Why is that Kimo Sabe? Is it a conspiracy to prevent conservatives from participating in opinion polls? Actually, no, it is a reflection of the way conservative publications do business, you see, they do more than sell subscriptions, they are getting the "message to masses" as it were, and they have found that they can get money for just doing that, if they are a non-profit corporation that can provide tax deductions for people willing to donate to the cause. But what does htis have to do with anything? They are still reporters and they still cover Washington, why exclude them? Well, it has to do with their credentials, you see the Congressional Press Gallery is the organization that actually recognizes professional reporters, and it was the list of credentialed media outlets that was used to create the mailing list, and the Congressional Press Gallery has a problem with approving non-profit corporations as credentialed media outlets. As a result, a large number of conservative outlets, like American Spectator, were not included in the mailing list, and their voting preferences are unrecorded. "The Freedom Forum survey gave much greater weight to the voting choices of reporters from small publications who have next to no influence in the nation's capital. These work-a-day reporters rarely, if ever, appear on TV and their stories concentrate on the hum-drum actions of local members of Congress, not on national affairs."

◆ **Provided information**:
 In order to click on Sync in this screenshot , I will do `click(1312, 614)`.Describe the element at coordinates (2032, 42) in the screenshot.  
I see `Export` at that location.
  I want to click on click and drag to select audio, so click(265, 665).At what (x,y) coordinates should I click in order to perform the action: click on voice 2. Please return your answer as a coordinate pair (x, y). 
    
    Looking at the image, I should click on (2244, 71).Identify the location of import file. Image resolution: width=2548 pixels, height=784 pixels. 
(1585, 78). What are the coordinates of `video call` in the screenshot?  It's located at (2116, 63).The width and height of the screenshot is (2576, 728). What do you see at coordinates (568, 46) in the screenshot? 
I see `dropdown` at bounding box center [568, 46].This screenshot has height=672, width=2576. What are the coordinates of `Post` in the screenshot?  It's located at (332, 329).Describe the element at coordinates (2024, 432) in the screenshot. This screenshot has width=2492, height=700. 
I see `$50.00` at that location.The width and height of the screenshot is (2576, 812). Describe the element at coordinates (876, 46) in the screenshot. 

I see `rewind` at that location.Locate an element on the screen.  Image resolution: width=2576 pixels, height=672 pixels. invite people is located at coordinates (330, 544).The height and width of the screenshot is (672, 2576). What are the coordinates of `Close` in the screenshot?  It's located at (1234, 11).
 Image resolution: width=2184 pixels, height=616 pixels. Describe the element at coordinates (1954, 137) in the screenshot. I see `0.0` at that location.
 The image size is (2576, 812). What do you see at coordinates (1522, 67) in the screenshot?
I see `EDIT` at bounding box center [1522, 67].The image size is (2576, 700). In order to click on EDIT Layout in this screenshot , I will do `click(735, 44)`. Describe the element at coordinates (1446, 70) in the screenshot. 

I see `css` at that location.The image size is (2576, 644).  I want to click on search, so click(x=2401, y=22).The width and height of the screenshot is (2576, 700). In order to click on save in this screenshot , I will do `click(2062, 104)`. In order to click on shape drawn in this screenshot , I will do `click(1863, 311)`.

◆ **Given request 1**:
List every name in the press-survey text that is made up of two or more capitalized words.
◆ **Given request 2**:
Translate this sentence from the press-survey text into Spanish: "As a result, a large number of conservative outlets, like American Spectator, were not included in the mailing list, and their voting preferences are unrecorded."
◆ **Given request 3**:
Write what comes next in the piece on the Freedom Forum press survey, picking up after its final sentence.
The material has no connection to the text about the press survey.

◆ **Exercise output 1**:
Kimo Sabe
Congressional Press Gallery
American Spectator
Freedom Forum

◆ **Exercise output 2**:
Como resultado, un gran número de medios conservadores, como American Spectator, no fueron incluidos en la lista de correo, y sus preferencias de voto no quedaron registradas.

◆ **Exercise output 3**:
So there you have it, this oft reported proof of the liberal bias in the so called "Washington Press Corp" actually had small minority of questionaires delivered to the "Washington Press Corp", and furthermore, only a tiny fraction were sent to the large number of conservative publications. Please do not even consider suggesting that liberal non-profits were left out as well, evening the balance, since the conservative non-profits media outlets outnumber the liberal non-profits by about 5 to 1.
With respect to the results of the survey and their significance in light of the reality of the survey, Robert Parry makes an interesting point..."It may be interesting that a large percentage of modestly paid reporters from small- to mid-sized dailies favored Clinton over Bush. But there is little evidence that those presidential preferences translated into soft media treatment of Clinton or into especially tough handling of Bush or the GOP congressional majority."
I could show you research evidence that actually was taken from the "Washington Press Corp" showing that the media, although it preferred Clinton over Bush, is actually quite conservative overall, especially in matters relating to economics and fiscal policy, and let's not forget, Clinton ran as a conservative Democrat with campaign issues like welfare reform and middle class tax cuts. According to a study sponsored by FAIR (one of those partisan organizations on the other side) the media is MORE conservative than the general public in a broad range of issues related to economics and fiscal policy. I have posted a link below, and a small section from the FAIR study.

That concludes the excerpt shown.